As climate change concerns grow and the calls for sustainable business operations become louder, organisations are making strategic decisions to protect the environment and transparently report their environmental, social and governance (ESG) efforts.
The Regulation EU 2020/852 framework for facilitating sustainable investment identifies six targets:
- Climate change mitigation
- Climate change adaptation
- Sustainable use and protection of water and marine resources
- Transition to a circular economy
- Pollution prevention and control
- Protection and restoration of biodiversity and ecosystems
To be environmentally responsible and socially responsible to employees and subcontractors, organisations must map ESG targets.

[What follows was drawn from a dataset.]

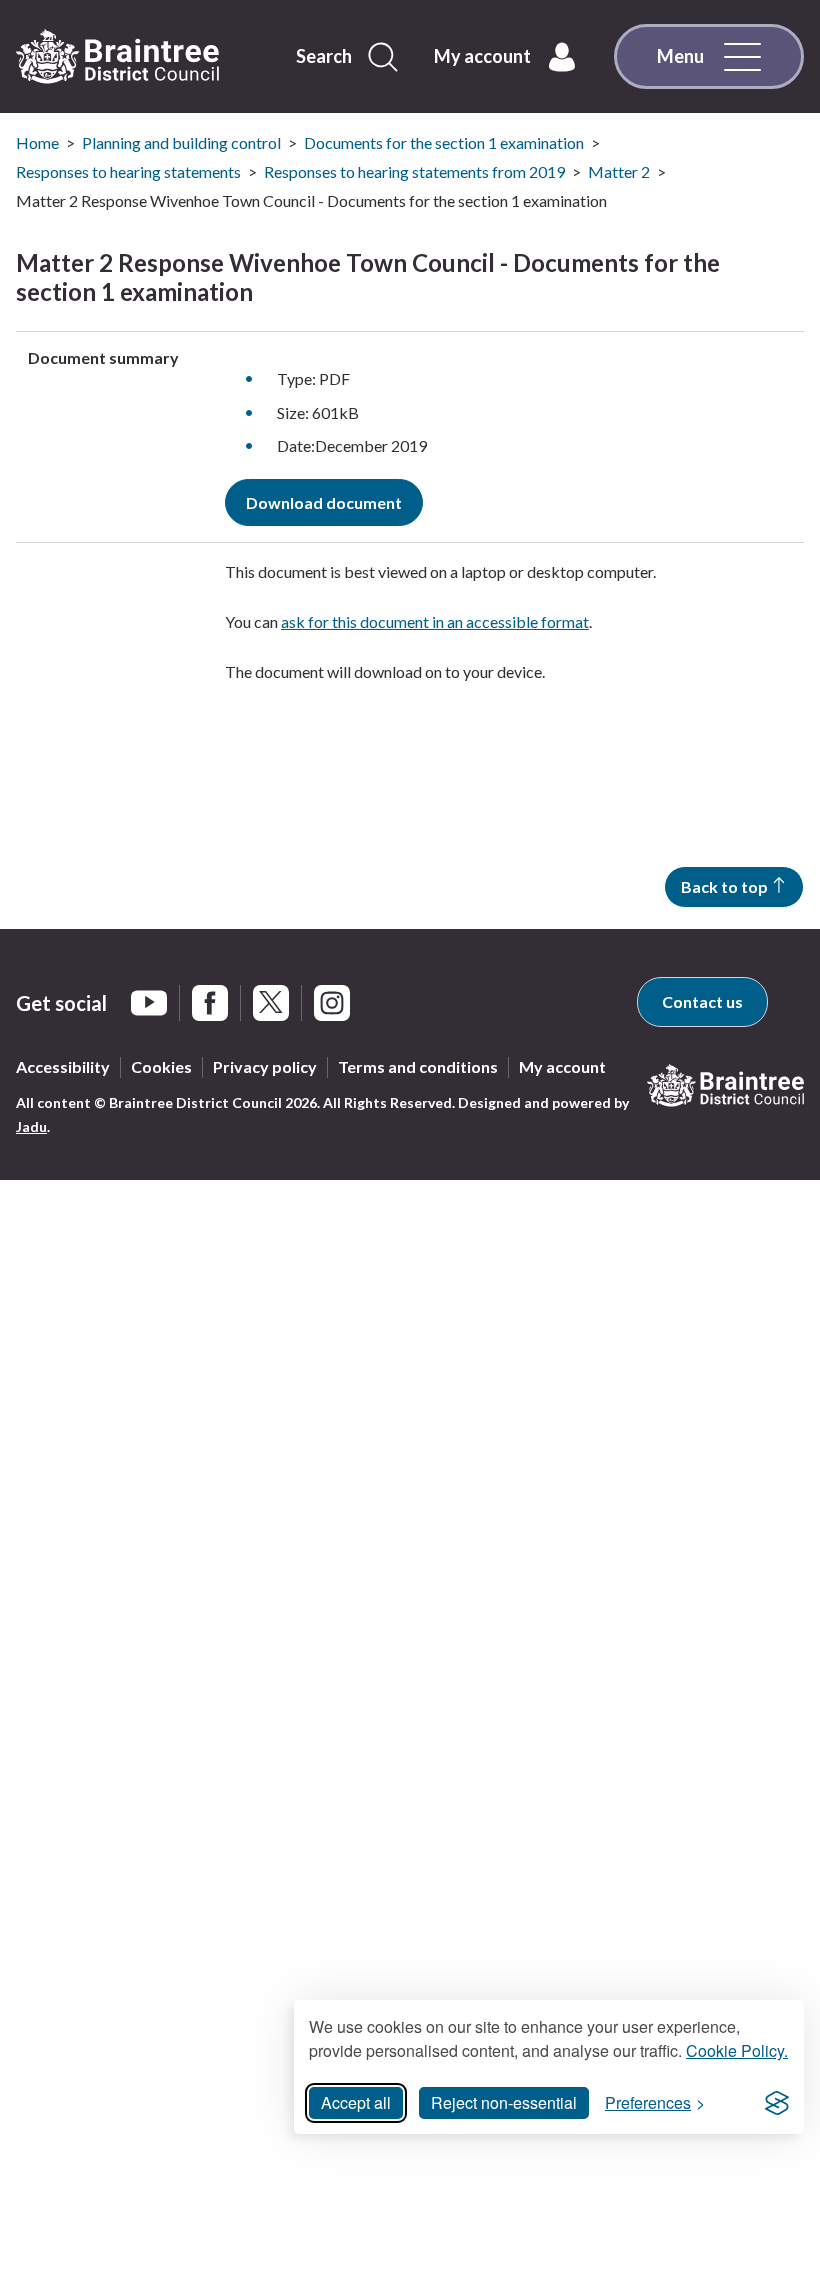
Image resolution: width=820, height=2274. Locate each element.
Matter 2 (619, 171)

And the Association of International Certified Professional Accountants is determined to play a central role in the development of the sustainability space. We aim to achieve a balance of sustainability reporting and assurance alongside data-driven insights so that resilient organisations and finance professionals can address future prosperity, planet and people challenges.
Collecting and reporting ESG data
On 20 January, CIMA and WHU – Otto Beisheim School of Management in Germany organized its 10th virtual CIMA & WHU Campus Talk 'ESG in Finance: From Carbon Accounting to Integrated Reporting’, which I had a privilege to open. Our keynote speaker – Dr Klaus Hufschlag – explained how ESG reporting became part of the Finance Function at Deutsche Post DHL Group and shared practical insights from his implementation experiences with regards to measuring, reporting and steering of non-financials. As the senior leader in business intelligence and analytics at the Deutsche Post DHL Group, Dr Klaus Hufschlag has been instrumental in developing key performance indicators (KPIs) and strategies to measure their impact.

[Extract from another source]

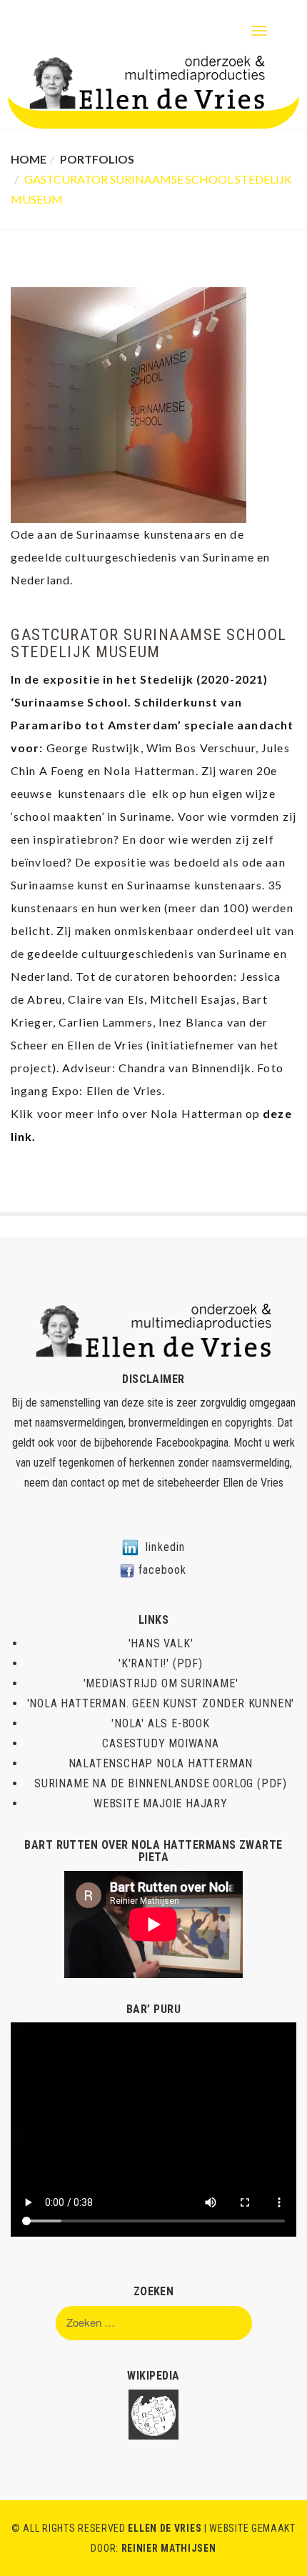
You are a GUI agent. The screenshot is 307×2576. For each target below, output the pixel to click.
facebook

Below are some highlights:
To begin, it’s worth to determine the ultimate goal — say, net-zero carbon emissions by 2050 — and then set milestones such as dates and targets.
You’ll want to develop concrete targets that can be measured from the beginning, and the data you collect should be meaningful, practical and auditable.
- Meaningful data is clearly defined, internally and externally relevant, and measurable.
- · Practical data means information is gathered frequently, following existing resources and processes, with the appropriate detail that reflects the company’s needs and goals.
- Auditable data must include the mandate for data collection, the internal control framework, and clear ownership and responsibilities for data sources.
Gather ESG data in a meaningful, practical and auditable way, so it can then be reported transparently. You’ll want granular-level data frequently — monthly or quarterly, at least, but real-time data is best.
To create a holistic report that presents the same matter from different angles, connect points between different reports, including your annual report, and create an integrated report. There are global reporting initiative (GRI) standards to guide you.
What’s more, as highlighted in the Sustainability and business — the call to action; build back better report, the AICPA & CIMA have embarked on a thought leadership programme that explores accountancy and sustainability. This is part of a series of briefs exploring the topic of sustainability, business and the finance professional’s key role. They will help organisations consider the sustainability issues, how to integrate them into their long-term decision-making, and how to incorporate these issues into internal and external reporting. The first one Sustainability frameworks & Standards: Sustainability Accounting Standards Board – written from the management accounting perspective – is designed to present a summary of the SASB standard.
The finance professionals’ role
There’s a practical reason to have finance professionals implement ESG targets, says Dr Klaus Hufschlag: they understand process infrastructure, data collection and reporting.
They are analytical, with a data-centric mindset and a clear understanding of the impetus for and the effects of KPIs. They know reports and audits.
Businesses are increasingly being evaluated on their sustainable business practices, and finance professionals know the company’s existing structure, processes and systems. Analytical minds are necessary to run and govern the imperative process of collecting and reporting ESG data.